Wu Chao, Wang Guolong, Hu Simon, Liu Yue, Mi Hong, Zhou Ye, Guo Yi-Ke, Song Tongtong
School of Public Affairs, Zhejiang University, Hangzhou, Zhejiang, China.
School of Civil and Environmental Engineering, ZJU-UIUC Institute, Zhejiang University, Haining, China.
PLoS One. 2020 Nov 20;15(11):e0242483. doi: 10.1371/journal.pone.0242483. eCollection 2020.
For decades, traditional correlation analysis and regression models have been used in social science research.

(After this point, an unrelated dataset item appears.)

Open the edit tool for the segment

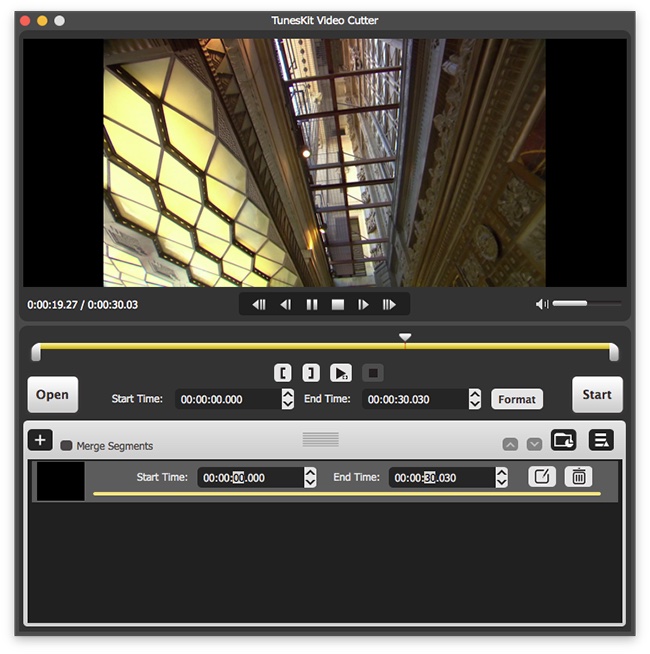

However, the development of machine learning algorithms makes it possible to apply machine learning techniques for social science research and social issues, which may outperform standard regression methods in some cases. Under the circumstances, this article proposes a methodological workflow for data analysis by machine learning techniques that have the possibility to be widely applied in social issues. Specifically, the workflow tries to uncover the natural mechanisms behind the social issues through a data-driven perspective from feature selection to model building. The advantage of data-driven techniques in feature selection is that the workflow can be built without so much restriction of related knowledge and theory in social science. The advantage of using machine learning techniques in modelling is to uncover non-linear and complex relationships behind social issues. The main purpose of our methodological workflow is to find important fields relevant to the target and provide appropriate predictions. However, to explain the result still needs theory and knowledge from social science. In this paper, we trained a methodological workflow with left-behind children as the social issue case, and all steps and full results are included.
几十年来,传统的相关分析和回归模型一直被用于社会科学研究。然而,机器学习算法的发展使得将机器学习技术应用于社会科学研究和社会问题成为可能,在某些情况下,这些技术可能比标准回归方法表现得更好。在这种情况下,本文提出了一种使用机器学习技术进行数据分析的方法流程,这种流程有可能在社会问题中得到广泛应用。具体而言,该流程试图从数据驱动的角度,从特征选择到模型构建,揭示社会问题背后的自然机制。数据驱动技术在特征选择方面的优势在于,构建流程时无需受到社会科学中过多相关知识和理论的限制。在建模中使用机器学习技术的优势在于能够揭示社会问题背后的非线性和复杂关系。我们方法流程的主要目的是找到与目标相关的重要领域并提供适当的预测。然而,要解释结果仍需要社会科学的理论和知识。在本文中,我们以留守儿童作为社会问题案例训练了一个方法流程,并包含了所有步骤和完整结果。